The Jury Team have launched a sort of graphic video attacking Jacqui Smith's expenses record.

It is accompanied, in part, by this script:

We think that it is disgusting that a politician should seek to maximise the cash they can claim, whilst voting to keep that information private.
We think it is wrong for politicians to feather their nests at our expense, protected by the hierarchies of the political parties.
We think that politics would be better and cleaner if real people from outside of the political class became our elected representatives.


The problem with this attack on Jacqui Smith is that the Jury Team are becoming their own political party. How can someone be "independent" if they are being sucked into an attack on Jacqui Smith which is, for example, unaccompanied by an attack on Michael Ancram or the Wintertons, who have been equally suspect in their use of the MP's second home allowance?

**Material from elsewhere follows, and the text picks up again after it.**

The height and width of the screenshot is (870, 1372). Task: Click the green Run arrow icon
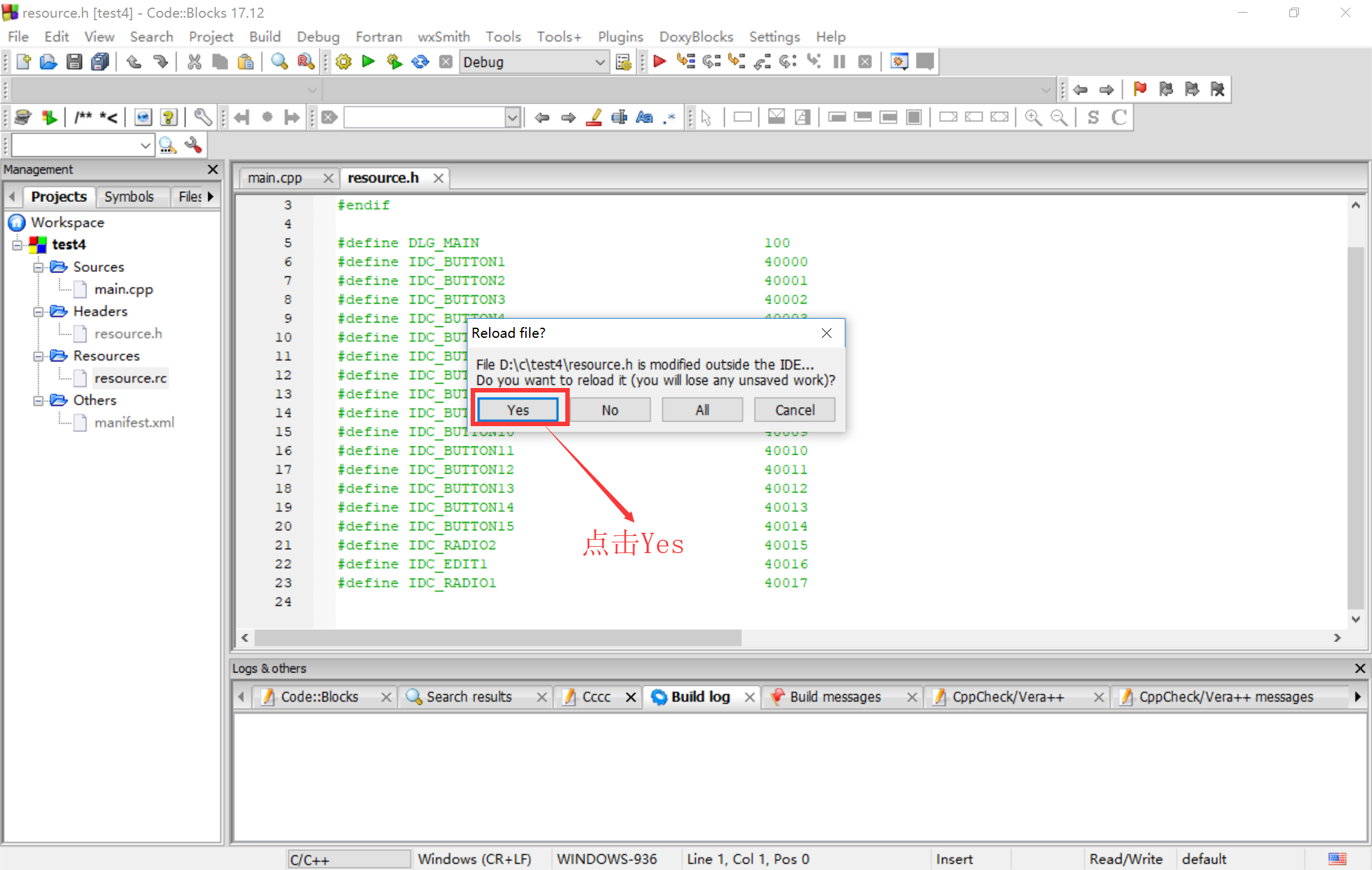click(x=368, y=62)
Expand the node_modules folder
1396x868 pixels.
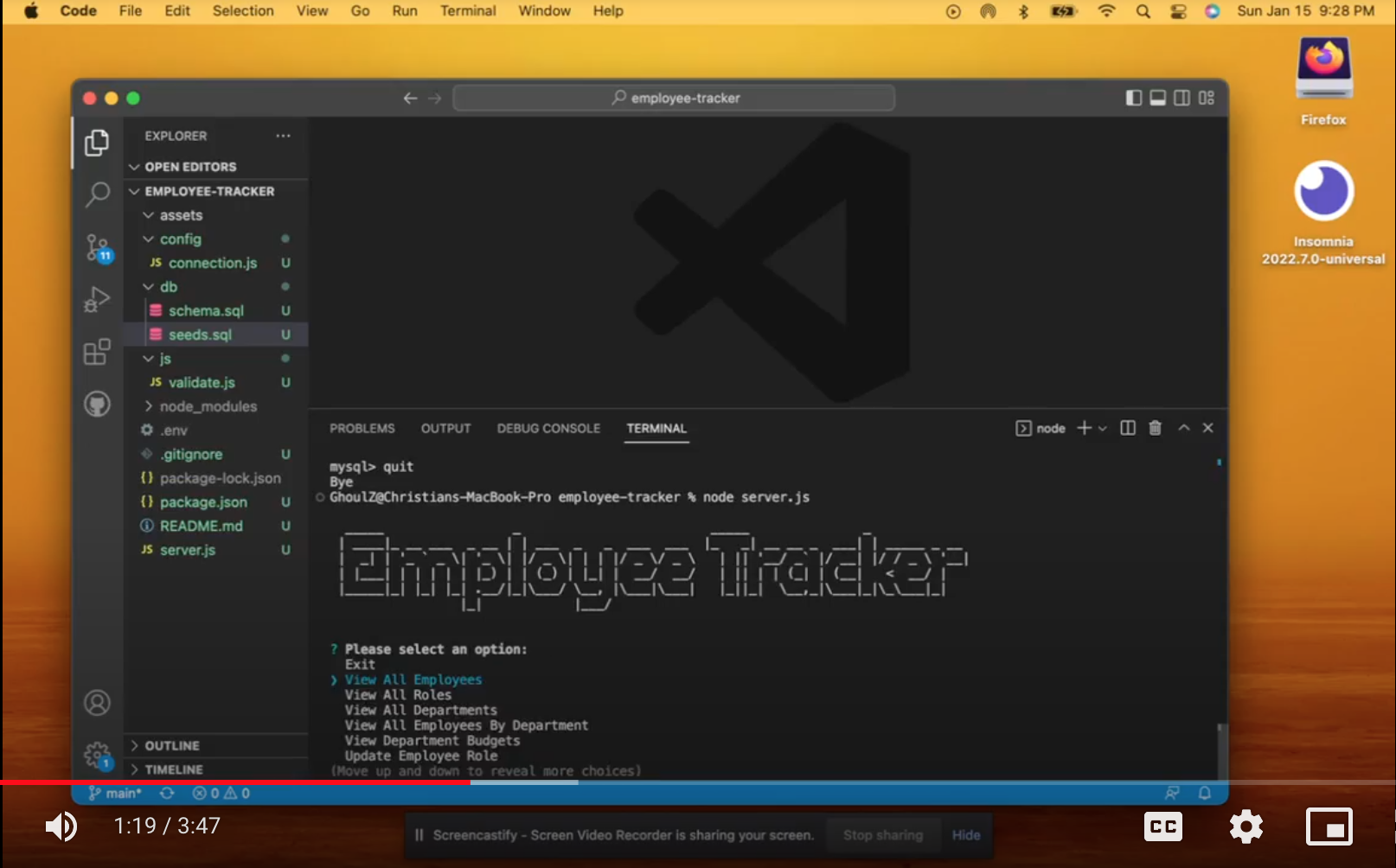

And really, this stuff about "real people from outside of the political class". What unadulterated bilge! Surely the whole point of the MP's expenses rows is that have been revealed as "real people"?! And are they really saying that there is a "political class" and all MPs are members of it? If so, they are bonkers.

Don't get me wrong. Of course, I want to see more women and more people from more disparate ethnic backgrounds in parliament. But starting yet another political party under the pretence of an "independent" one is not the way to do it.

When the Jury Team sponsors its first raving Communist to be elected, I'll believe that it is truly independent.

Lookalike

Has anyone else noticed the remarkable resemblance between Her Majesty the Queen and the late Barbara Cartland?

Weren't they allegedly related?

Friday, April 3, 2009

Fine for Ross/Brand affair - the public pay the public

The BBC have been fined £150,000 by Ofcom over the Brand/Ross/Sachs affair.


Just think about that for a moment.


The BBC is funded by licence payers. So licence payers will stump up £150K to pay the fine.

So far, so good (although bad for the licence payers).

That money will not go to Ofcom. They can't accept money, apparently.


So that £150,000 will go to the Treasury, apparently.


So effectively, the money will go from the public to......er.....the public.

One gigantic great circular monetary merry go round, in other words.

And the point is?

Danged if I know.

If you think about it, the public who pay licence fees are not the same public who pay tax - although a Venn diagram of the two populations would show two virtually covering, mutually inclusive, circles.

But I suppose that there are probably a small number of people who pay the licence fee but don't pay tax. (Off the top of my head I can't think what kind of people these would be). They theoretically will be losing out, I suppose. Poor them.

Thursday, April 2, 2009

I'm in the mood...

Coleen Nolan in search of the secret of eternal youth on ITV1 last night...I spent the first 30 minutes selecting a blunt, heavy object to throw at the telly as Ms Nolan toyed with the concepts of cosmetic surgery, laser butchery, botox etc.

Fortunately she came round at the end & plumped for (a) stop smoking and (b) be happy. The flat screen therefore survived until the next appearance by Piers Morgan (now there's a face I'd like to conduct surgery on...).

By the way, I think God was smiling on Coleen Nolan the day that squirt Shane Richie left her. Her new hubby seems a very good egg.